2022年10月14日
長崎大学高度感染症研究センターウイルス感染動態研究分野の南保明日香教授の研究グループはバイオセーフティレベル(BSL)-2 でエボラウイルス感染を再現できるシステムを応用して、エボラウイルスタンパク質の挙動をリアルタイムに可視化できる新たなシステムを開発しました。
本研究成果は、微生物学の国際的な専門誌であるFrontiers in Microbiology に掲載されました。エボラウイルスは高い致死率を伴う重篤なエボラ出血熱(エボラウイルス病)を引き起こす病原体です。エボラウイルスは高度安全実験施設(BSL-4 施設)でしか取り扱うことができないため、感染機構には不明な点が多く残されています。今回の研究で、当研究室の古山若呼助教らは、エボラウイルスの感染に重要なスパイクタンパク質の感染細胞での挙動をリアルタイムに追跡できるシステムを開発しました。今後、このシステムを活用することで、ウイルスの増殖メカニズムの解明や新規治療薬の開発に繋がることが期待されます。

▸ 確認用データ:
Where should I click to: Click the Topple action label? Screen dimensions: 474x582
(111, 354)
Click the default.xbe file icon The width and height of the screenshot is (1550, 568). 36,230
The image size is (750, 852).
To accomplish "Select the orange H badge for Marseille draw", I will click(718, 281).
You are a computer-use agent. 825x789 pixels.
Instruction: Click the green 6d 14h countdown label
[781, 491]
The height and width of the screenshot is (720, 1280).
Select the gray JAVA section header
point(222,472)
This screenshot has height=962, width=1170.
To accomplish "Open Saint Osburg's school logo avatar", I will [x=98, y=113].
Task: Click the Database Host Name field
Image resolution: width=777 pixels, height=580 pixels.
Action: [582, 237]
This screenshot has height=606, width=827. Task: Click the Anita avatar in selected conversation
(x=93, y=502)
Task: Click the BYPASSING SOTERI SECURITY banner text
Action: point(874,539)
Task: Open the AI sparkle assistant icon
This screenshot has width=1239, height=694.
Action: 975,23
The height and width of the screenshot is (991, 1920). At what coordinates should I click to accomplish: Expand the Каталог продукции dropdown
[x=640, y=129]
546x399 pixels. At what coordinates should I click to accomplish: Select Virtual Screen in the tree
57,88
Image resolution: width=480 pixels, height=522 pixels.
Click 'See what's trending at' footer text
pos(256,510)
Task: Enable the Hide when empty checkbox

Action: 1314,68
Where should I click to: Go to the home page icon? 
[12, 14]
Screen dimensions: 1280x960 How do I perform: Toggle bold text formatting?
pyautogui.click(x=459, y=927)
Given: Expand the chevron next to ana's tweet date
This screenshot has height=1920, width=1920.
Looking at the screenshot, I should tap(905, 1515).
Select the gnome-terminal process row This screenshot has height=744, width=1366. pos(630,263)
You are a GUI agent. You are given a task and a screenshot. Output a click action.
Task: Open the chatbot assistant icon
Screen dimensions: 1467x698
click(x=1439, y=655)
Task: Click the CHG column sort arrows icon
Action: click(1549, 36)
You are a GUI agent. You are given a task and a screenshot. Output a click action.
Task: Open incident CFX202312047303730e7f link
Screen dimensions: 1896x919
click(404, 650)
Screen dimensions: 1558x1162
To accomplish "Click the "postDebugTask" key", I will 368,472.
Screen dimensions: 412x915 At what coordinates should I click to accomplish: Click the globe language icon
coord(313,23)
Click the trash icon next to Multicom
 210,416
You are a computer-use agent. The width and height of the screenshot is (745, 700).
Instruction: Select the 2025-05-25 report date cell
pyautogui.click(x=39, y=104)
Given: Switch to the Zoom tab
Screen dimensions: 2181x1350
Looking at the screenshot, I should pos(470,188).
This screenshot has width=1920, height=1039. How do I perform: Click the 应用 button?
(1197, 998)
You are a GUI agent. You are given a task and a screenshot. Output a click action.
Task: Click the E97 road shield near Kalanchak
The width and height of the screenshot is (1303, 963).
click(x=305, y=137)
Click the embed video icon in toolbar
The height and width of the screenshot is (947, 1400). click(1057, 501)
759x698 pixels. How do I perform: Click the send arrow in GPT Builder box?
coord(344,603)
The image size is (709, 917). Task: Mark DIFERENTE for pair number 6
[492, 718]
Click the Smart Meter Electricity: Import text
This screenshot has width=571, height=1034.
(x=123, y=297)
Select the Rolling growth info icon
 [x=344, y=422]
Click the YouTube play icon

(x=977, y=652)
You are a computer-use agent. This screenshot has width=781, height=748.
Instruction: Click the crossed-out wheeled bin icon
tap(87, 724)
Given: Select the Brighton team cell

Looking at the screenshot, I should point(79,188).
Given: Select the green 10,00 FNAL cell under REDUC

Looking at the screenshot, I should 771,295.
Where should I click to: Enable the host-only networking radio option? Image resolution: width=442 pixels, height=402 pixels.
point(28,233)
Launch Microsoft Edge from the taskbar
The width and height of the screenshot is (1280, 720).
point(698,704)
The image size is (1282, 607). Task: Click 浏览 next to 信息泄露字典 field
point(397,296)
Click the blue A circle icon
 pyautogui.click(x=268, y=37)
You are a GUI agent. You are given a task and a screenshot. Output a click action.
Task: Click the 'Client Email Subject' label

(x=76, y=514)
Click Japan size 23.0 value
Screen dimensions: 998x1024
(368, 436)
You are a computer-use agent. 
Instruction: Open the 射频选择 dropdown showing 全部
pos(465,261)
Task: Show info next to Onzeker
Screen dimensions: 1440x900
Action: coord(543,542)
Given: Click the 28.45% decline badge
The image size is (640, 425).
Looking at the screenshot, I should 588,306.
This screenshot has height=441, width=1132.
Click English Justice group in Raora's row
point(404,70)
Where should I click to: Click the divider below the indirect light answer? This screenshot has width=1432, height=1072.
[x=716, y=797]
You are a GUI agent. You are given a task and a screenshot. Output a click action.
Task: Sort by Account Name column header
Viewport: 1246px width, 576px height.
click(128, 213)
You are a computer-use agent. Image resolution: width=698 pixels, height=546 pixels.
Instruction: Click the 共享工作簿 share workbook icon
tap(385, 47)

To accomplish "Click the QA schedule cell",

▸ 課題の指示:
引用文に基づき、次の問いに答えてください。
(a) 新たなシステムを開発した研究グループを率いる教授は誰ですか。
(b) 本研究成果はどの専門誌に掲載されましたか。
(c) 古山若呼助教らが感染細胞での挙動を追跡できるようにしたのは、何というタンパク質ですか。

▸ 解答例:
(a) 南保明日香教授
(b) Frontiers in Microbiology
(c) スパイクタンパク質